La fusion de tous les groupes de pression antihumains dans un seul front commun se fera sous la houlette de textes tels que Manifeste Cyborg – Science, technologie et féminisme socialiste à la fin du XXème siècle, de Donna Haraway, ou d’initiatives comme le colloque international intitulé The Israeli Presidential Conference – Facing Tomorrow, qui se tient depuis 2008 à Jérusalem. La liste des intervenants comporte Sergueï Brin (2008), Ray Kurzweil (2009), Jacques Attali (2008, 2009, 2012), et l’édition de 2013 fut titrée « The Human factor ». Sergueï Brin est l’un des deux cofondateurs avec Larry Page de Google, où ils occupent maintenant respectivement les fonctions de directeur technique et de PDG. Ils ont recruté en 2001 Éric Schmidt, aujourd’hui président exécutif, qui fut invité à la conférence du groupe de Bilderberg de 2013. Ces trois hommes, convertis au transhumanisme, ont embauché en 2012 Ray Kurzweil, le pape de cette nouvelle religion, pour travailler à renforcer encore les capacités du célèbre moteur de recherche et de son extension « Google Zeitgeist », cerveau informatique qui révèle les grandes tendances de l’état d’esprit mondial à partir des milliards de mots-clés tapés chaque année.

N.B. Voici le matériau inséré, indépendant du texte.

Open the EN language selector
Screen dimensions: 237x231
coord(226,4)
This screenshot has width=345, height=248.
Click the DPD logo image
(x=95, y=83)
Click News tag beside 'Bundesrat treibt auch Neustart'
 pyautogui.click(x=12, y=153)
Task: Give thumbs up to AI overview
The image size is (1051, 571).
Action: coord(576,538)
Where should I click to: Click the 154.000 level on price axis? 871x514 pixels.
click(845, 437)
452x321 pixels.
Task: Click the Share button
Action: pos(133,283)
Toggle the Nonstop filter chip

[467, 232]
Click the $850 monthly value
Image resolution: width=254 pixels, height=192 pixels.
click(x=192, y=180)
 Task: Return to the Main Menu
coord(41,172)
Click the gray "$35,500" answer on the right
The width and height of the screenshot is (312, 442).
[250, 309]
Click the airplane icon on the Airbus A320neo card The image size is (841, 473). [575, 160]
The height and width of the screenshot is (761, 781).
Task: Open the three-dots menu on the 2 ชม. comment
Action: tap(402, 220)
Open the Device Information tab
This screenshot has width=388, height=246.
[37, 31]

L’informatisation de la société, pour citer le célèbre rapport d’Alain Minc et Simon Nora de 1978, ne cesse d’avancer. Le puçage électronique du bétail humain pour assurer sa traçabilité complète au moyen de composants RFID (ou autres) se met en place lentement mais sûrement. La chasse à l’Homme est ouverte et le piège risque de se refermer sur nous. Une prise de conscience collective, accompagnée de réactions militantes de mêmes ampleurs que la Manif pour tous ou que les Journées de retrait de l’école (JRE) lancées par Farida Belghoul, est donc nécessaire.
Il devient urgent de réfléchir à la constitution d’un front général de défense de l’humain, fédération d’organisations qui rassemblerait des humains de toutes origines et obédiences pour défendre notre nature humaine commune contre toutes les tentatives de l’exterminer ou de la réduire en esclavage.